Excerpt to read:
• • • • •
From Veikos v. Univ. of Pa., decided Wednesday by Judge Joshua Wolson (E.D. Pa.):

For the public to have confidence in the work of the courts, it must have as much visibility as possible into the work that the courts do. After all, "[t]he Judicial Branch belongs to the American people," and "Americans cannot keep a watchful eye … if they are wearing blindfolds." Motions to seal limit that visibility. For that reason, this Court has emphasized the showing that a party must make before the Court will seal judicial records.

The Trustees of the University of Pennsylvania has asked the Court to seal certain exhibits that the parties will submit in support of their motions for summary judgment. The documents in question will be the heart of the case—comparator documents that demonstrate whether Penn treated Plaintiff Catherine Veikos differently from similarly situated tenure candidates. Penn has not demonstrated that its interest in maintaining the secrecy of these documents outweighs the public's right of access…..
• • • • •
Stored data:

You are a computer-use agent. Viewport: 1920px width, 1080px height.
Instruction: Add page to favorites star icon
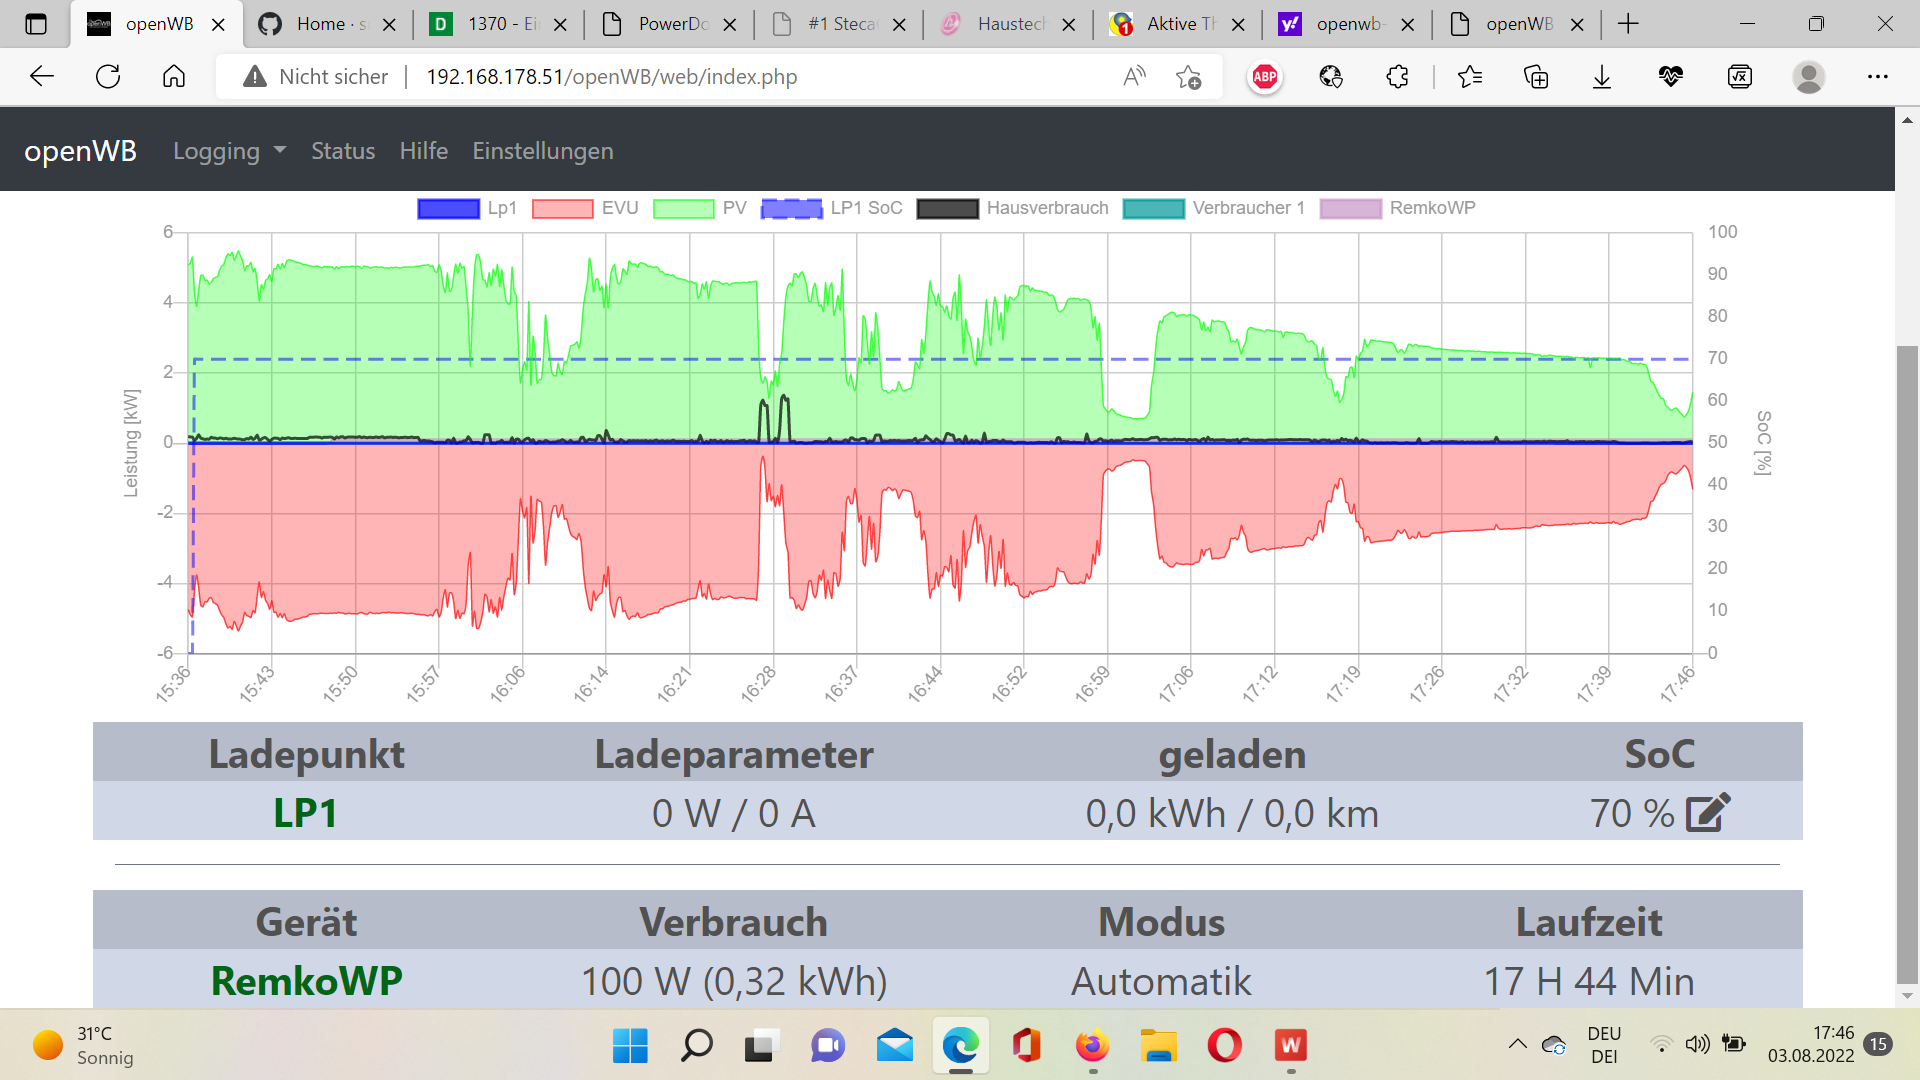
• • • • •
Challenge 1:
In the court excerpt on sealing records in Veikos v. Univ. of Pa., who asked the Court to seal exhibits?
Challenge 2:
Return the portion of the court excerpt on sealing records in Veikos v. Univ. of Pa. from "The Trustees of" to "right of access…..".
Challenge 3:
Carry the court excerpt on sealing records in Veikos v. Univ. of Pa. forward from where it stops.

Final result 1:
The Trustees of the University of Pennsylvania

Final result 2:
The Trustees of the University of Pennsylvania has asked the Court to seal certain exhibits that the parties will submit in support of their motions for summary judgment. The documents in question will be the heart of the case—comparator documents that demonstrate whether Penn treated Plaintiff Catherine Veikos differently from similarly situated tenure candidates. Penn has not demonstrated that its interest in maintaining the secrecy of these documents outweighs the public's right of access…..

Final result 3:
Ms. Veikos claims that Penn discriminated against her on the basis of her gender and familial status when it denied her tenure. She bases her argument in part on Penn's treatment of other tenure candidates who she argues are comparators. Like most institutions, Penn conducts a broad review of tenure candidates' work before making the decision to award tenure. It asks for input from internal and external reviewers. When Penn solicits input from an external reviewer, it explains its policy that "external letters of evaluation are held in confidence. However, in the event of litigation or a government investigation, the candidate or others may gain access to the information contained in these letters."

Both parties have told the Court that summary judgment briefing will include the tenure review files for Ms. Veikos and other tenure-track candidates at Penn's School of Design. These files contain external reviewers' letters and other documents where reviewers provide their thoughts on the merits of a tenure candidate. Penn asks the Court to place these tenure review exhibits under seal, arguing that without confidentiality, the integrity of future tenure reviews would be at risk. Ms. Veikos opposes Penn's motion….

The public's right of access is meant, in part, to "provide the public with … a better perception of [the judicial system's] fairness." Public access "promotes public confidence in the judicial system by enhancing testimonial trustworthiness and the quality of justice dispensed by the court." Accordingly, the "strongest arguments for access apply to materials used as the basis for a judicial decision of the merits of the case, as by summary judgment."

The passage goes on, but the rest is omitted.